Make sure your body backs up your words.
Agreed, it’s an important piece – you need prepared and coordinated message points for the distribution to your staff and your designated spokesperson.
But there are two other strategic components to include in your crisis communication implementation planning.
And they’re easy to forget.
The next piece of the puzzle depends upon your understanding of your community’s message distribution channels.
Just this component alone demands greater attention than we typically give it.
It’s constantly changing.
Social media has quickened the crisis communications pace, expanded the number of active contributors and commentators in every community, and is totally free from whatever protocols and step-by-step phases we’ve spelled out in our spiral notebooks and manuals.
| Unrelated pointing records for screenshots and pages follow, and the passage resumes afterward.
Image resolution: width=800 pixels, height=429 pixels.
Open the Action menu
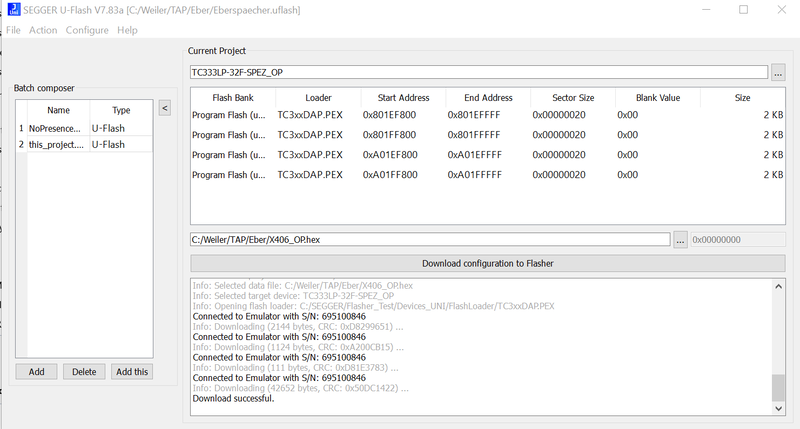pos(43,30)
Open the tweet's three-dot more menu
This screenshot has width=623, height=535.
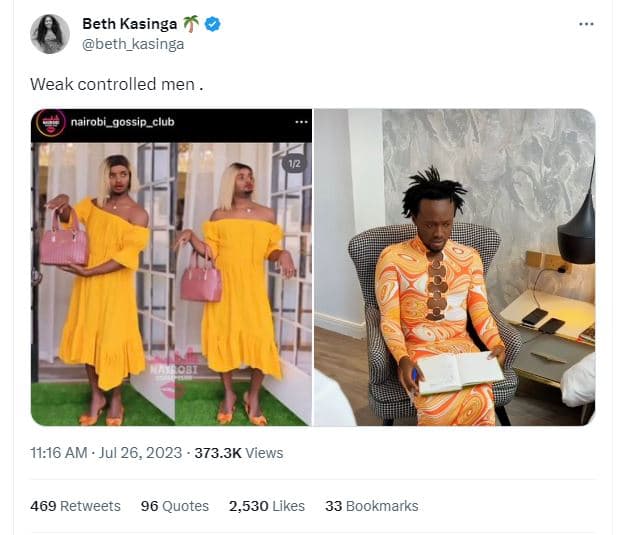[x=586, y=25]
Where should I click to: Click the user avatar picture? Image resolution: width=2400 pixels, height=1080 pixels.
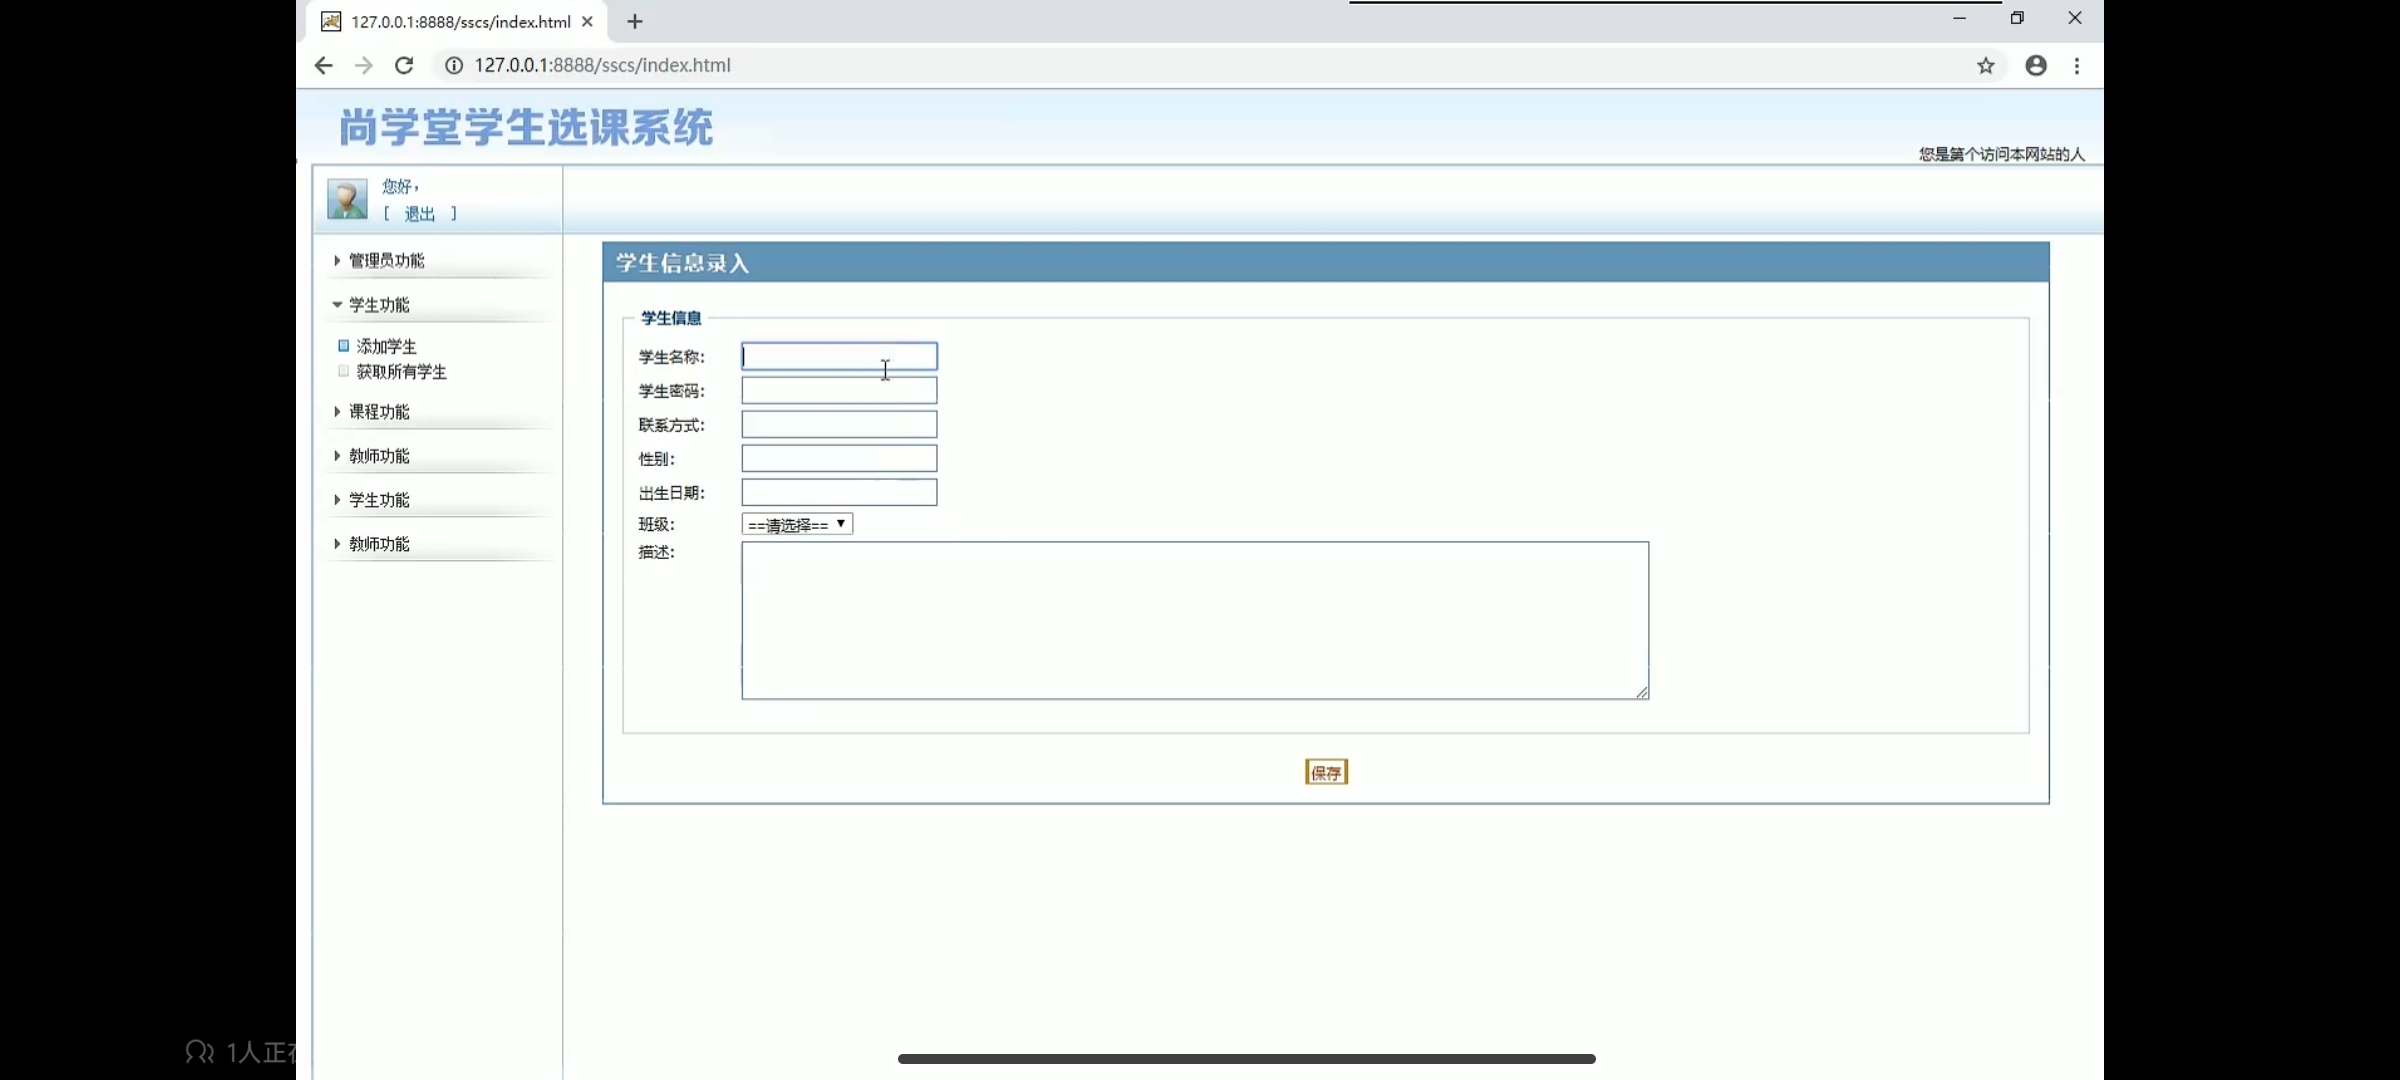pyautogui.click(x=347, y=199)
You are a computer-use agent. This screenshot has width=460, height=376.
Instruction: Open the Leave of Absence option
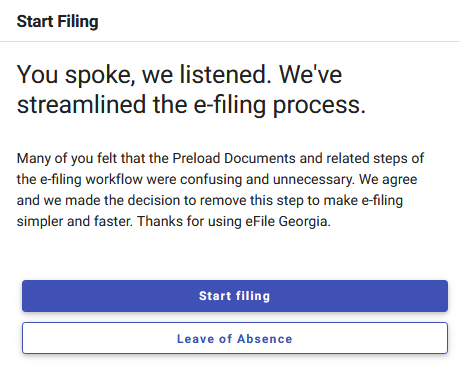pos(235,338)
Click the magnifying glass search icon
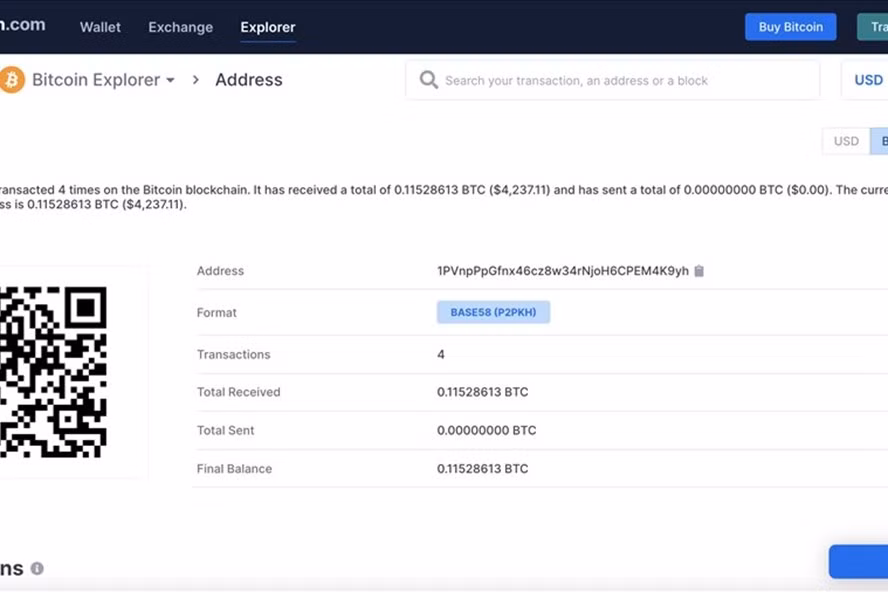 (x=429, y=80)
I’ve got some ideas about this to toss your way in a future Encourager.
I know this is a big deal.
I’m just waiting for Cindy to go on an out-of-town shopping trip with her mother.
The third piece of the communications puzzle may seem obvious, but it isn’t.
I can’t even recall ever mentioning it in any crisis communications strategy talk-through in our district.
It has to do with body language.
It should be discussed and defined, too.
More than a century ago, Ralph Waldo Emerson said, “What you do speaks so loud that I cannot hear what you say.”
You’d be surprised to find out how many terrible crisis communication plans – despite their clever messages conveyed in speedy-kwik fashion – were derailed because of the insensitive or inappropriate body language displayed by the people involved.
So, if you’re in the process of hiring a leadership or personal growth mentor this weekend, keep “body control and discipline” in mind.
Don’t skip past candidates who have listed mime, gymnast, politician, contortionist, or professional wrestler on their resumes.